Josh Tucker (a political scientist at NYU) emails to ask if there are significant regional differences in the data on the state of the GOP brand that I blogged about yesterday.
As a point of comparison, I checked both the May 1993 Pew poll featured yesterday and a CBS/New York Times poll from late 1994 and there weren't huge regional differences in Republican favorability between the South and the rest of the country. The same applied in a 2006 CBS/NYT poll.
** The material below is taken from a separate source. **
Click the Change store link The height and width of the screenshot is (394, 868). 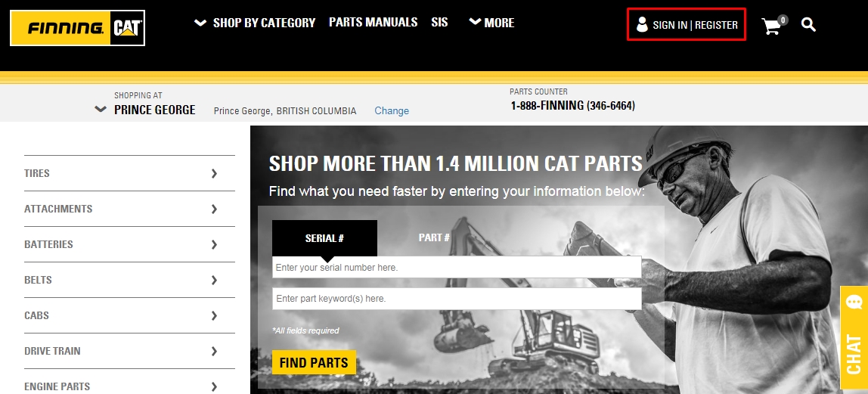[x=392, y=110]
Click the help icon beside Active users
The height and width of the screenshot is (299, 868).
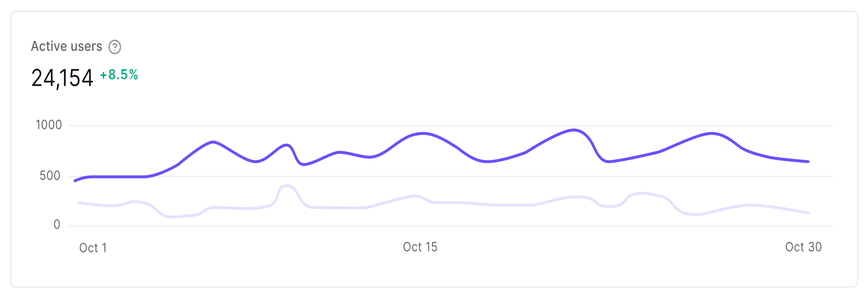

The Pew poll I blogged about yesterday (the Religion & Public Life Survey) isn't available online, but I checked several recent survey questions about the GOP image for which raw data is available in the Roper Center database. The 2009 survey that most closely replicates the Kos question about views of "Republicans in Congress" (a CBS poll) shows a smaller difference between the South and other regions, though it was conducted in March:
In addition, two other surveys asking closely related questions about approval of Republicans in Congress and views of the Republican Party show no obvious divergence between the South and the rest of the country:
One objection is that the CBS and USA Today/Gallup polls took place before the anti-Obama backlash had gotten underway. However, the CNN poll above was conducted July 31-August 3 and shows relatively similar views of the Republican Party by region.
There are important cultural and political differences between the South and the rest of the country, but those differences may be less dramatic than the Kos question suggests. It would be useful if other polls could break out their results by region to see if the Kos finding holds more generally.